Skip to main content Skip to main navigation


ADA: Automatic Data Annotation for Data Ecosystems

Natalie Gdanitz; Sabine Janzen; Hannah Stein; Amin Harig; Wolfgang Maaß
In: Irini Fundulaki; Kouji Kozaki; Jose Manuel Gomez-Perez; Daniel Garijo (Hrsg.). Proceedings of the ISWC 2023 Posters, Demos and Industry Tracks. International Semantic Web Conference (ISWC-2023), located at 22nd International Semantic Web Conference, November 6-10, Athens, Greece, Springer, 11/2023.

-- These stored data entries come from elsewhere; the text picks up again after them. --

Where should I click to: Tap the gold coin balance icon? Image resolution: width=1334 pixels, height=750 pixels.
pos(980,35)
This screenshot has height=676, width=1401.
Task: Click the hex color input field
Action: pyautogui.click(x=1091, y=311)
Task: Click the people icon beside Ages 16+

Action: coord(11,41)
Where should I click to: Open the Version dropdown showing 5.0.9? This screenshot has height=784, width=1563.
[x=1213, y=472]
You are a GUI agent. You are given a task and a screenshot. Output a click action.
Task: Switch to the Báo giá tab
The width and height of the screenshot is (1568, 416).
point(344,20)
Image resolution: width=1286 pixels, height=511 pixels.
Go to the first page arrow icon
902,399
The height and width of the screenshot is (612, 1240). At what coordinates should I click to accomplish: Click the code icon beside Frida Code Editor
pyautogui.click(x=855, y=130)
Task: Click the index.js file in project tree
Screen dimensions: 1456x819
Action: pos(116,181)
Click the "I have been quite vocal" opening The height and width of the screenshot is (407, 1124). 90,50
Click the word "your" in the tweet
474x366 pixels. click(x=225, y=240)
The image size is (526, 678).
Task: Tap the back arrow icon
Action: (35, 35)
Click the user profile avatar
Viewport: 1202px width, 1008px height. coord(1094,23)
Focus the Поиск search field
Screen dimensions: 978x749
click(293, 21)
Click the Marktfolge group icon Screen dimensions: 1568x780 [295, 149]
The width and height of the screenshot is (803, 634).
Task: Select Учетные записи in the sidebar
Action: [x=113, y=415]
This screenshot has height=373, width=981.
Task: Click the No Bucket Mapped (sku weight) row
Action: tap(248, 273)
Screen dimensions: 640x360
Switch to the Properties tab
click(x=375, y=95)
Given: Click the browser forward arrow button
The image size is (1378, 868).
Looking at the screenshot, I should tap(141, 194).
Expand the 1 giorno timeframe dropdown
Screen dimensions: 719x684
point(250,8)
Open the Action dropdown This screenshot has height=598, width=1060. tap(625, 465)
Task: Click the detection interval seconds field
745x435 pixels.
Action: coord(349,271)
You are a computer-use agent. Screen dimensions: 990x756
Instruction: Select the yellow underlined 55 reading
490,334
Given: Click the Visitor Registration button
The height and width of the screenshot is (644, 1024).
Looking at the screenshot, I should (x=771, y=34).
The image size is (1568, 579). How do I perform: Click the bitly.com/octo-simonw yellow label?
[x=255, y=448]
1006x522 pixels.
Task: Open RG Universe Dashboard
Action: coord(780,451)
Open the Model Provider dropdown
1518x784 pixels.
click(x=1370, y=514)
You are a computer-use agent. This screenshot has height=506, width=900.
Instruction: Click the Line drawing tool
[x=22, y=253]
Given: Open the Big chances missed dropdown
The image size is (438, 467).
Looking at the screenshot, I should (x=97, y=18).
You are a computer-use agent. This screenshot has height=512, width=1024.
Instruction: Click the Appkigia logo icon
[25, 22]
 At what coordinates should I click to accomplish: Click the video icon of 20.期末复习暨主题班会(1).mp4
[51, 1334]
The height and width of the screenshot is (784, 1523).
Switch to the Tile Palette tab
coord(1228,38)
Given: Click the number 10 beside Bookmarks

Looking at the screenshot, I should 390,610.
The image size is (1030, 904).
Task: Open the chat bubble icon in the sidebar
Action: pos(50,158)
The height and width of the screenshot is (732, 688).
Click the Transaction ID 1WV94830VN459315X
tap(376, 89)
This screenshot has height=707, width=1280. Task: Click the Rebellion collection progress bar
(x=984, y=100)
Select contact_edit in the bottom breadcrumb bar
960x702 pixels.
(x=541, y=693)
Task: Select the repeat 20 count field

Data ecosystems have emerged as versatile platforms for managing and analyzing data from diverse sources, facilitating integration, collaboration and governance across organizations and systems. Annotated data are crucial for efficient and effective large-scale data ecosystems. However, there is a lack of full-fledged automatic annotation approaches for data ecosystems, with manual annotation by experts being the current requirement. Addressing specific annotation requirements of data ecosystems, we introduce ADA, an approach for automatic data annotation. ADA applies a semantic representation model called Data Product Description Object (DPDO) in JSON-LD and combines state-of-the-art models for metadata embeddings within an annotation pipeline. The approach extends technical metadata by essential concepts for data ecosystems, such as data provenance, quality, and accessibility. The effectiveness of ADA was evaluated using competency questions and data sets from diverse domains within the GAIA-X data ecosystem.